Equipment Overview (Ringette Association Of Burlington)

PrintEquipment Overview
Ringette Equipment


BLAST Ringette Equipment.jpg

The following is a list of the equipment a ringette player needs to wear while on the ice:

  • CSA approved hockey helmet
  • Ringette face mask - the kind with the triangular openings - Leave all of the stickers on!
  • Mouth Guard (recommended)
  • BNQ approved neck protector
  • Elbow pads
  • Protective (ie hockey) gloves
  • Girdle (hip/tailbone/genital protector)
  • Jill strap if girdle is other than a ringette girdle
  • Knee Pads/Shin guards
  • Hockey/ringette skates (no picks)
  • Track pants, cooper-alls or ringette pants
  • Ringette stick
  • Uniform jersey (provided by RAB)


Ringette equipment can be purchased locally at number of stores. 

Economic hockey starter kits are available at Walmart, Zellers and Canadian Tire for younger children. Be sure to purchase a ringette mask and ringette stick.


What Parents Need to Know about Equipment



Sticks

 A commercial ringette stick can be bought for under $75.00 and they have a metal tip to prevent the mushrooming. The maximum length is to the height of the underarm with arm extending 90 degrees to the body standing in skates.

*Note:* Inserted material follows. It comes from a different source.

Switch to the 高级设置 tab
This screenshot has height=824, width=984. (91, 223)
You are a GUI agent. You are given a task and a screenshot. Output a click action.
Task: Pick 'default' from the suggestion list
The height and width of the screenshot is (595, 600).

Individual players may prefer a shorter stick.

Equipment should be dried after each use. A small cloth should be part of each player’s bag for wiping skates and sticks should be carried so the playing end does not bang on the ground.


Skates
 


Skates are the most important as they provide support, mobility and protection. The counter (heel area) and ankle area should be stiff. You can test the heel area by grasping the skate from behind and pinching the two sides together. Twist them – are they soft, limp or pliable? Cheaper skates have cardboard and poor leather in the counter area and when wet or under strain, it will break, crack or soften. The quality of blade determines how often it has to be sharpened, hence, how long it lasts. 

When fitting skates, start with one pair of light-weight synthetic socks (cotton socks tend to stick to the skin when wet and cause blisters) and your shoe size. Youth sizes 6 - 13 1/2 , Junior sizes 1 – 6 and Adult sizes 7+. If the skates are too large and you try to take up slack by tightening the laces, the blood circulation will be restricted resulting in cold feet. An ideal fit will place the toe 1/4 inch from the front of the skate. Pretty hard to judge! You can measure this by pushing their foot to the front of the skate. When you can place one finger behind the heel the skate is the right size. The boot should hold the heel ridged like a medical cast. A narrow foot may require leather inserts to take up space in the heel side area. All children have strong ankles but not strong enough for the transition period from shoe to blade. It comes after varying lengths of time. For several years, all children need unyielding ankle support.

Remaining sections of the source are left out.